→ **ACTIVITY**
Repeat exactly, and only, the lines below starting at the line that contains "is (751, 862)." and ending at the line that contains "Switch to the Drafts tab", inclusive of both.

→ **EXERCISE MATERIAL**
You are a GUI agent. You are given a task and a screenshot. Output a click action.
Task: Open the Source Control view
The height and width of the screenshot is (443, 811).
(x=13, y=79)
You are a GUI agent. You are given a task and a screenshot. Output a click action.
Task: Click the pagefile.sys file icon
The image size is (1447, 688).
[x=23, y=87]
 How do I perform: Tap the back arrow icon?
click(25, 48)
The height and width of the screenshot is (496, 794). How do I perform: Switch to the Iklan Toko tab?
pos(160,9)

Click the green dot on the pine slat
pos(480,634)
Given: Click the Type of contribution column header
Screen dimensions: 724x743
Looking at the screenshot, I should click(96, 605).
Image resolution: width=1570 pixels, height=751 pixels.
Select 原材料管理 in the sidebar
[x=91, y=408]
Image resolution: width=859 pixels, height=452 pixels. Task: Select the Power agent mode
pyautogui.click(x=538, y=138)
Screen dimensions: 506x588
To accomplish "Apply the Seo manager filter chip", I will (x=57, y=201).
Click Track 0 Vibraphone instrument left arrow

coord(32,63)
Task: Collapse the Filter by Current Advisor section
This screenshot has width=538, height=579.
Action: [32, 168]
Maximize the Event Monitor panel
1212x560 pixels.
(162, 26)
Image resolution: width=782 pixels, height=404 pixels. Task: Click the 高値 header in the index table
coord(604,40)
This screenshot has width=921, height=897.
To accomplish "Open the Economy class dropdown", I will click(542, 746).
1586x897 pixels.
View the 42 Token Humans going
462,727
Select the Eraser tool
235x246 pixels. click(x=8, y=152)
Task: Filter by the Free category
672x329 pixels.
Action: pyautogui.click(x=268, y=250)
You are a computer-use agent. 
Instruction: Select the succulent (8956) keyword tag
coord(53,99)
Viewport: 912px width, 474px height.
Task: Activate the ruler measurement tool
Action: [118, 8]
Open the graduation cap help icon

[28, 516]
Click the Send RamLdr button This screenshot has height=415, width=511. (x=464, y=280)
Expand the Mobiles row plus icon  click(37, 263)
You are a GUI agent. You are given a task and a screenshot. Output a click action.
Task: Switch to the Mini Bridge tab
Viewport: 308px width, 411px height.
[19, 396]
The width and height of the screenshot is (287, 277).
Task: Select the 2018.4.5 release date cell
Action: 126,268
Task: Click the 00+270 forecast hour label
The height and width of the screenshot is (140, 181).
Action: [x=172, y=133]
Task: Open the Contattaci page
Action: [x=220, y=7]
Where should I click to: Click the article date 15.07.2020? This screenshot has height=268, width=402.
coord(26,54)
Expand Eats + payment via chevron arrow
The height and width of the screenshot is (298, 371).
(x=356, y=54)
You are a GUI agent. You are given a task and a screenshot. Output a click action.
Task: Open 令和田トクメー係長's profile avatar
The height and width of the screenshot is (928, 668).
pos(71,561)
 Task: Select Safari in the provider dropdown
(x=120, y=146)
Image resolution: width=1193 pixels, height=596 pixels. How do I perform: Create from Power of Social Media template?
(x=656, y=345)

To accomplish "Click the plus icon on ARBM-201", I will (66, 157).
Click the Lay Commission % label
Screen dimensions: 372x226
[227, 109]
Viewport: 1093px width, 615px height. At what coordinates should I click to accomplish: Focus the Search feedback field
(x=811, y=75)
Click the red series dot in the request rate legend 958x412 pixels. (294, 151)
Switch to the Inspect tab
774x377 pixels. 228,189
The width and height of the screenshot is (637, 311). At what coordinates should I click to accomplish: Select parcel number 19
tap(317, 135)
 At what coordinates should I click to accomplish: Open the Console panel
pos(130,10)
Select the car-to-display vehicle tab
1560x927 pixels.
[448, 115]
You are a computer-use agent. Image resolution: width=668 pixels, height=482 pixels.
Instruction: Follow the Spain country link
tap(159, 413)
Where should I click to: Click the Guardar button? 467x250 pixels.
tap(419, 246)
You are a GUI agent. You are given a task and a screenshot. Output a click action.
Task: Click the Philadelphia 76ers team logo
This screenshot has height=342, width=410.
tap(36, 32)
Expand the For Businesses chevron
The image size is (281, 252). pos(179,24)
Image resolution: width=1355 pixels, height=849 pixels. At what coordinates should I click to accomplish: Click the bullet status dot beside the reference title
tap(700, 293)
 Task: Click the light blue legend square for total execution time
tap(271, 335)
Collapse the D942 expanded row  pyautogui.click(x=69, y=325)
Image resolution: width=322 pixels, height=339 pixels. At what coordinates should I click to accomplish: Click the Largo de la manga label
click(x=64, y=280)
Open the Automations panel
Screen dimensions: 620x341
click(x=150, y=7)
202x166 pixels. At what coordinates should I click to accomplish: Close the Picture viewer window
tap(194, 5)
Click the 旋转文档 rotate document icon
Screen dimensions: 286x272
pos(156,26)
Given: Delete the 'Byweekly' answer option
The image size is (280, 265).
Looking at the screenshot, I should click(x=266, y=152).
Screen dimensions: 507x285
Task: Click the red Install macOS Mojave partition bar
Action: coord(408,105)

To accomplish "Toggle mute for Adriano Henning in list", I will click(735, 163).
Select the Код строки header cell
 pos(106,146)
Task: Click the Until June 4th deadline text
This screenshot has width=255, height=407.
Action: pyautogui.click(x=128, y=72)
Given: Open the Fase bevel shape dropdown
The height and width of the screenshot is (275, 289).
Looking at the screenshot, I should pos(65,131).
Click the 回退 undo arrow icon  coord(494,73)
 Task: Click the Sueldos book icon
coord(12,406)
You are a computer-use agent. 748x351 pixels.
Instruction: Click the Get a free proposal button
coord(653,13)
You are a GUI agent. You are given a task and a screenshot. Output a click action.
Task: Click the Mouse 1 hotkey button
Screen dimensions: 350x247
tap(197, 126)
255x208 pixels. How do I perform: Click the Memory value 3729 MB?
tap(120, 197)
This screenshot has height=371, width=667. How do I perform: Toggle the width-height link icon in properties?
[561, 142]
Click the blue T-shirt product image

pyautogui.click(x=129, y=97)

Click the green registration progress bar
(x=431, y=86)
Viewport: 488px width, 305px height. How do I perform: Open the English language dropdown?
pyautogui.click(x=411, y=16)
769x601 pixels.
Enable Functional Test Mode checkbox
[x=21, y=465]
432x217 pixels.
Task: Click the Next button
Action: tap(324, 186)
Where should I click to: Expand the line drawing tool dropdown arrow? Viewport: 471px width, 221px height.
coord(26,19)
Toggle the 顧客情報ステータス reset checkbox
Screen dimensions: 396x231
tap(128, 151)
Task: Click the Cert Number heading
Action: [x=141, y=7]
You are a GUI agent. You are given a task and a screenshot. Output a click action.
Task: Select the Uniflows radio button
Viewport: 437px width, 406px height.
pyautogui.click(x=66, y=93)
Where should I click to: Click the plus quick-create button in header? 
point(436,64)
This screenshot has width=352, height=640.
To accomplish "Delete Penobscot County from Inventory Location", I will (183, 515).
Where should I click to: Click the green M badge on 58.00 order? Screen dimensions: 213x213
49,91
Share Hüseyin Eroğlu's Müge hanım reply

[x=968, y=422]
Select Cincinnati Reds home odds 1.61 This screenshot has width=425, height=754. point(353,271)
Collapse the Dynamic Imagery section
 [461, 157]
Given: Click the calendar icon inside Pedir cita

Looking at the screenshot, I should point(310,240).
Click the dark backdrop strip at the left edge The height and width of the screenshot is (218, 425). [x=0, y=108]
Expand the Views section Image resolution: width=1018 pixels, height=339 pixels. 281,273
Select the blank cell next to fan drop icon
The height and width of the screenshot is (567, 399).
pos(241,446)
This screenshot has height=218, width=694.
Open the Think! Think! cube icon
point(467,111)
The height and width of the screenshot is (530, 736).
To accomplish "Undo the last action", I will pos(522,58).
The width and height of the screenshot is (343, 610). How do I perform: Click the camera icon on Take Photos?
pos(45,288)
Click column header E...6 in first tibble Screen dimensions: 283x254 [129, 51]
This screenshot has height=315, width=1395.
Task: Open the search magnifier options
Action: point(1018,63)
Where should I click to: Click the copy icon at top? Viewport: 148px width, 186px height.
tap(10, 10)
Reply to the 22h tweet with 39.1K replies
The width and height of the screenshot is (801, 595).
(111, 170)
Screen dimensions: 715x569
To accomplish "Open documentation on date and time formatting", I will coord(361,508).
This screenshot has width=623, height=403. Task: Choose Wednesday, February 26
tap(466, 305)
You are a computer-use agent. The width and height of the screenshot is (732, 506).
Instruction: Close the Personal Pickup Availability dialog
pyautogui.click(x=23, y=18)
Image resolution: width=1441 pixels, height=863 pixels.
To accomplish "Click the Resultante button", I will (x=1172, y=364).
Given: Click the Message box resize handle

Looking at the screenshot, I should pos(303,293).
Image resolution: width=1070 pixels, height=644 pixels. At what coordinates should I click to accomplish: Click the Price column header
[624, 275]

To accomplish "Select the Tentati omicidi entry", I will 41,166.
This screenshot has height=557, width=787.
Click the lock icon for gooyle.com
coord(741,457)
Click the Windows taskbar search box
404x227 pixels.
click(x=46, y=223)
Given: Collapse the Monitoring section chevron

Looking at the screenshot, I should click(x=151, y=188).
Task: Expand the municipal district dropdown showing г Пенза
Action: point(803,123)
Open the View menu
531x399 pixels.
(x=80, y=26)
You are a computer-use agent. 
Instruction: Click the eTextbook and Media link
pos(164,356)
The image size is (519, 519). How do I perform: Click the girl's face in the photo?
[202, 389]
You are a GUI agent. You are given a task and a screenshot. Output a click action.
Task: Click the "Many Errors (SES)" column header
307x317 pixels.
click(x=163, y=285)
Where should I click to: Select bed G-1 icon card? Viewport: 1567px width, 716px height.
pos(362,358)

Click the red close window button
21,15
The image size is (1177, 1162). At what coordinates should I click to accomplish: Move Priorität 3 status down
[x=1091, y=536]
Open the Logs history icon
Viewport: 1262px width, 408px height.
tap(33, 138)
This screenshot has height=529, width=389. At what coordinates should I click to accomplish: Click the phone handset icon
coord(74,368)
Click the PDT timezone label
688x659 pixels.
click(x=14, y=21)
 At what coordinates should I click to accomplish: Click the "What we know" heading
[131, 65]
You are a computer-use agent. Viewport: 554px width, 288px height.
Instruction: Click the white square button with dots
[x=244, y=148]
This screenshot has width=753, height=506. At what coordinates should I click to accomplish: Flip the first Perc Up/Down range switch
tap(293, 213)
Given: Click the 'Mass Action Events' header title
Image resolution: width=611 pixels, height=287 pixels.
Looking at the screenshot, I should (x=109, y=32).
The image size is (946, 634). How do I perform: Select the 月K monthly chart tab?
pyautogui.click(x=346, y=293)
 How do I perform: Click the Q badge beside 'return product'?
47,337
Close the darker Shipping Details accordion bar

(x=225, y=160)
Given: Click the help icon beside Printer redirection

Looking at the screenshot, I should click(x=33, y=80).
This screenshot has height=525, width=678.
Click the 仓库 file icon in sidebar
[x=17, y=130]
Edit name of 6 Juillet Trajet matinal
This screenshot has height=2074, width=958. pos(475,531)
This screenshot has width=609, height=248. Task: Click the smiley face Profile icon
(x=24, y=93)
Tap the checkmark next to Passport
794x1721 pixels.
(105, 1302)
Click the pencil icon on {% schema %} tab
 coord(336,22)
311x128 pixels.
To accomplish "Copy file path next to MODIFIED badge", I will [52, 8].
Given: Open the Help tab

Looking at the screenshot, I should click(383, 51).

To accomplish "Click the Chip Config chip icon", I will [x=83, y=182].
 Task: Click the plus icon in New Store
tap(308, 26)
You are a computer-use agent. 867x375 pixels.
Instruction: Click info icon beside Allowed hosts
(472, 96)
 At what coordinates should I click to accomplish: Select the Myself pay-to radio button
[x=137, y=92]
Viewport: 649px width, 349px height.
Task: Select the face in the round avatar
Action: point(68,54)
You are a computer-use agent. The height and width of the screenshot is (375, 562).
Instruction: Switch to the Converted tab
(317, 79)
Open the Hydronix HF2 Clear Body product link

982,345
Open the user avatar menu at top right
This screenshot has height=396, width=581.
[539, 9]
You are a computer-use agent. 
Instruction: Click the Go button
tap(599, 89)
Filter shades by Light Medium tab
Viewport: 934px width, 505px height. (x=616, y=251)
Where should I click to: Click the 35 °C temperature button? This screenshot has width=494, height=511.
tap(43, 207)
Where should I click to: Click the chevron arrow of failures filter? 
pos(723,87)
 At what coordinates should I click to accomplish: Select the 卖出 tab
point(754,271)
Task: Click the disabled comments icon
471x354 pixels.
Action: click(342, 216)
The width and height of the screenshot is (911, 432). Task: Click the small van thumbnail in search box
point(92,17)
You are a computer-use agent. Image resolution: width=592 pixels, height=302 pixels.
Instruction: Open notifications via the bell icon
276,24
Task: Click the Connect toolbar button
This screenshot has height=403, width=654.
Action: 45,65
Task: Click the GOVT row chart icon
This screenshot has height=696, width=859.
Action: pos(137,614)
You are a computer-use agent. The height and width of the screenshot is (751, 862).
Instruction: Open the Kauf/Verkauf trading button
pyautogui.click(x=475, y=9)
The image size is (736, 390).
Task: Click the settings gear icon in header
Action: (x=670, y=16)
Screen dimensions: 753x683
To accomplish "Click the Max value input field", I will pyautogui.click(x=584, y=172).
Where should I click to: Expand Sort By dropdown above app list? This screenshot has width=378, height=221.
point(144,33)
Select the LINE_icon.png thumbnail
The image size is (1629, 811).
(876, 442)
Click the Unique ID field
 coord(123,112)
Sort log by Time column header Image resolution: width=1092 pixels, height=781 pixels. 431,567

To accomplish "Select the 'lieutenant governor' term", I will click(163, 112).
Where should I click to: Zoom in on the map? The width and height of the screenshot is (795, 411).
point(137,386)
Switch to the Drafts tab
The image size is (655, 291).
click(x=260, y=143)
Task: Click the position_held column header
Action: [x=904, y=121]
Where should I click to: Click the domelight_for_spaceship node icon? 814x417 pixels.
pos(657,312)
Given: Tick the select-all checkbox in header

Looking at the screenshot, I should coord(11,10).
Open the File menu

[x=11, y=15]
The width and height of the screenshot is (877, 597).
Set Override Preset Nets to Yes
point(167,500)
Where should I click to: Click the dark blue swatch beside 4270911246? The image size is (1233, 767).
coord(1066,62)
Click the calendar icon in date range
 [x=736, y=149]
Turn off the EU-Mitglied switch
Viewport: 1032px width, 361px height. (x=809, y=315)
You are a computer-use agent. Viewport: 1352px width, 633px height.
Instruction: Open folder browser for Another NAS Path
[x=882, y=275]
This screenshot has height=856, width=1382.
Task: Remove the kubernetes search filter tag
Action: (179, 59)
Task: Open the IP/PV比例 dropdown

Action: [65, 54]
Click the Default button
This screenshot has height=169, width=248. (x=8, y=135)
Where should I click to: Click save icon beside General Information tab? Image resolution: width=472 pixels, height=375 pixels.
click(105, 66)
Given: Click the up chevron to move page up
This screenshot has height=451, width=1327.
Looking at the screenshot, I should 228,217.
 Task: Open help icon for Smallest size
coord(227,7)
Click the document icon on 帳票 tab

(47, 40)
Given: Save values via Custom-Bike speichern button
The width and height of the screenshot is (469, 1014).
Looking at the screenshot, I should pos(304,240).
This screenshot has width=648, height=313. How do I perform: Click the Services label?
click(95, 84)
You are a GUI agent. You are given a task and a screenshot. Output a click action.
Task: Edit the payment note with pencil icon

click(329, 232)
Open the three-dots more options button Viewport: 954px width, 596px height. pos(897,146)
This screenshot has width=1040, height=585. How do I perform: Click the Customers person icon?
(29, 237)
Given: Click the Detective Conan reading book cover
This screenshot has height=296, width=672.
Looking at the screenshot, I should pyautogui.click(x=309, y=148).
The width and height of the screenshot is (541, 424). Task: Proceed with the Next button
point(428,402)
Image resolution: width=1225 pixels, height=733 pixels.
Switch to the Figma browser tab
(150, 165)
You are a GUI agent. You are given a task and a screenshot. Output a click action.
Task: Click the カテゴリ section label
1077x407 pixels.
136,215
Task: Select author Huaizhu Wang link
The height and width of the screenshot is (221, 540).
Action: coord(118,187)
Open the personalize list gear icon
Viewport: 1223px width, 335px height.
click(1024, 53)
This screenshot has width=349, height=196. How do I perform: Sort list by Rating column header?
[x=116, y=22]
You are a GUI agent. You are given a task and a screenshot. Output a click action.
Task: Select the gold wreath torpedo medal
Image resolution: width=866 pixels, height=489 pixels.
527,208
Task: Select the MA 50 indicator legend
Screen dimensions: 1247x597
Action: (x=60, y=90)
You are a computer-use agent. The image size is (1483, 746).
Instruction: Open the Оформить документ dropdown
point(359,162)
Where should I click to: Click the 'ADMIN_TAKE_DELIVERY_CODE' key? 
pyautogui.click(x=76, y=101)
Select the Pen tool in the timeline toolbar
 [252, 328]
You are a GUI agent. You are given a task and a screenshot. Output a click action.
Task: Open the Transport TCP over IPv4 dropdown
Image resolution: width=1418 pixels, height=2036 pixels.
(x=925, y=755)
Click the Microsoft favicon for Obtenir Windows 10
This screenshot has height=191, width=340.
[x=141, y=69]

→ **RESPONSE**
You are a computer-use agent. The height and width of the screenshot is (751, 862).
Instruction: Open the Kauf/Verkauf trading button
pyautogui.click(x=475, y=9)
The image size is (736, 390).
Task: Click the settings gear icon in header
Action: (x=670, y=16)
Screen dimensions: 753x683
To accomplish "Click the Max value input field", I will pyautogui.click(x=584, y=172).
Where should I click to: Expand Sort By dropdown above app list? This screenshot has width=378, height=221.
point(144,33)
Select the LINE_icon.png thumbnail
The image size is (1629, 811).
(876, 442)
Click the Unique ID field
 coord(123,112)
Sort log by Time column header Image resolution: width=1092 pixels, height=781 pixels. 431,567

To accomplish "Select the 'lieutenant governor' term", I will click(163, 112).
Where should I click to: Zoom in on the map? The width and height of the screenshot is (795, 411).
point(137,386)
Switch to the Drafts tab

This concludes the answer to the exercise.